Cryptographic Importance

  • Efficiency in SNARKs: Hash-based SNARKs like those in FRI rely on the conjecture to achieve small proof sizes (reduced by ~2x) and low query complexity. Proving it would validate these optimizations; disproving it could introduce vulnerabilities, forcing larger proofs and higher latency.
  • Post-Quantum Security: WHIR and similar protocols are hash-based, making them resistant to quantum attacks, unlike lattice-based alternatives. The conjecture supports recursion for aggregating signatures, crucial for Ethereum's post-quantum upgrades.
  • Broader Math Implications: Comparable to Millennium Problems, resolving it advances algebraic coding theory and could influence fields like quantum computing and AI verifiability.

Blockchain and Ethereum Relevance

Ethereum's "snarkify everything" roadmap depends on real-time ZK proving for L1 scaling to 1 gigagas/second (10,000 TPS) and L2s to 1 teragas/second (10M TPS). The EF firmly recognizes ZK's role in achieving this, but without proven conjectures, ZK adoption risks stalling.
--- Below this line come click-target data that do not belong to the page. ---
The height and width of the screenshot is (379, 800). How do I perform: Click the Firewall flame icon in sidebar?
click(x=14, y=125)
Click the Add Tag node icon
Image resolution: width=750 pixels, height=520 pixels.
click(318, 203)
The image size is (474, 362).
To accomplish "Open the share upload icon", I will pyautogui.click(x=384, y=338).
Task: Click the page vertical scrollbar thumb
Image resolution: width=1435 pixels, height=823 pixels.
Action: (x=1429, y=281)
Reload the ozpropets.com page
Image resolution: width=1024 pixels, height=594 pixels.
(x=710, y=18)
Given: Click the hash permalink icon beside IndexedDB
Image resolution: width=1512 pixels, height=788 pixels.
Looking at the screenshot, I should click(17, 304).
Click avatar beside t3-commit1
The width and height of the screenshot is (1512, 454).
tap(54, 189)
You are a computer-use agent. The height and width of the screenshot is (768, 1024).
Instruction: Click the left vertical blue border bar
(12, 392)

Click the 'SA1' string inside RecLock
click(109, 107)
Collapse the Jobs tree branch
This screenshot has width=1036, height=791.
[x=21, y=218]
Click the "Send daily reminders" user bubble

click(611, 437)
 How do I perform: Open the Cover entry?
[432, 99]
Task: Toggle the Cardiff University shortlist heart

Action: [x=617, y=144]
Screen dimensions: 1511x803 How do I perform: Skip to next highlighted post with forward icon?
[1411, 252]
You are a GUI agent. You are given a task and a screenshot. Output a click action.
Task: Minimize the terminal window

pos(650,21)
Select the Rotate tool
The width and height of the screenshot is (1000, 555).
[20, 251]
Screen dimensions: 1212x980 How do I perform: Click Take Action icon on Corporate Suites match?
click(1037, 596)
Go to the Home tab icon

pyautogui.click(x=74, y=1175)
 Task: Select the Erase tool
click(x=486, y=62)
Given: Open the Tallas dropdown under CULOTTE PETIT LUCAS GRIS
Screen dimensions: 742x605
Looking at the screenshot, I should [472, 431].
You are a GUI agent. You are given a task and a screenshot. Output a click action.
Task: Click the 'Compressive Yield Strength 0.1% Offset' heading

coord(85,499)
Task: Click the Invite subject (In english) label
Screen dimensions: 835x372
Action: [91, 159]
What It Affects: Impacts on Ecosystems and Technologies

Direct Impacts

  • zkVMs and Provers: Nearly all 32 zkVMs tracked by Ethproofs (e.g. SP1, Ziren, etc) assume the conjecture for hash-based proving. Disproof would require doubling proof sizes, increasing costs from ~1 cent/block to higher, affecting networks like Succinct's Prover Network.
  • Ethereum Upgrades: Affects Pectra (2026) and beyond, including mandatory proofs and RISC-V enshrinement. Could delay L1 scaling and blob throughput increases.
  • Privacy and Composability: Impacts wormholes for private transactions and cross-rollup safety.

Broader Effects

  • Competing Ecosystems: Many projects could face redesigns.
  • Non-Blockchain Applications: Influences AI agents (verifiable computations) and high-integrity systems (e.g. banking, aeronautics), potentially creating multi-billion-dollar markets for ZK hardware like Nvidia's ZPUs.
  • Economic Ramifications: Proving markets could reach billions of dollars annually if ZK replaces economic security in chains like Sui ($660M/year).

Bottom Line for Readers

This bounty makes a quiet assumption into a binary test. When you evaluate ZK stacks, ask:

1. Do they rely on mutual correlated agreement up to capacity and at which code rates/query budgets?
2. What are proof-size and latency if that gap tightens by ~2×?
3. What fallback (alternative IOP/PCP or code family) is implemented if a counterexample appears?

A resolution - either a proof with explicit constants at deployed parameters or a high-rate RS counterexample - will reset performance claims across Ethereum and adjacent systems. Until then, treat “real-time, post-quantum, recursive” results as conditional on this conjecture.